* TRY IT: Only an exact repetition of the lines from the one that holds "event (468, 225)" to the end of the records is wanted.

*** MATERIAL TO PROCESS ***

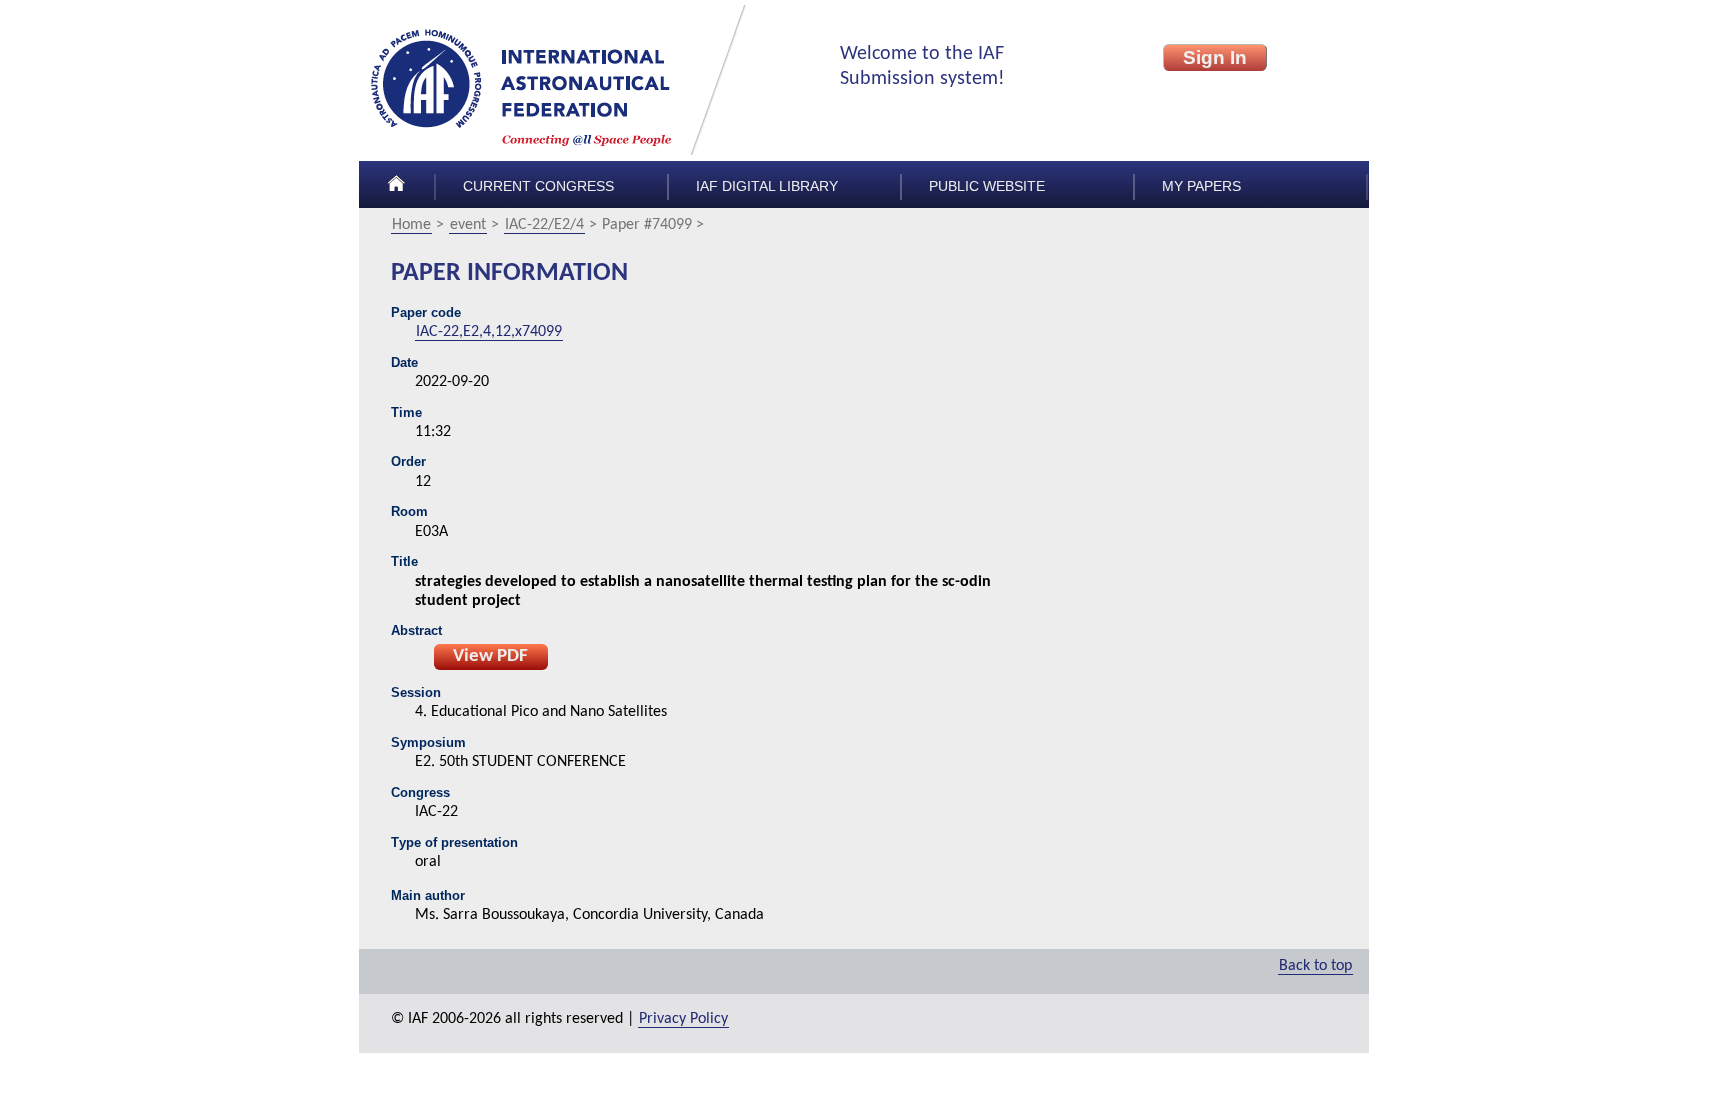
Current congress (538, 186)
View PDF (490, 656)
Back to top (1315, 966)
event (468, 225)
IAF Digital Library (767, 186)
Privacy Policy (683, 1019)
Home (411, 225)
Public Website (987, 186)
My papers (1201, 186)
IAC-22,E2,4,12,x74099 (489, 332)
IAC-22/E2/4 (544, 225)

***

* YOUR RESPONSE:
event (468, 225)
IAF Digital Library (767, 186)
Privacy Policy (683, 1019)
Home (411, 225)
Public Website (987, 186)
My papers (1201, 186)
IAC-22,E2,4,12,x74099 (489, 332)
IAC-22/E2/4 (544, 225)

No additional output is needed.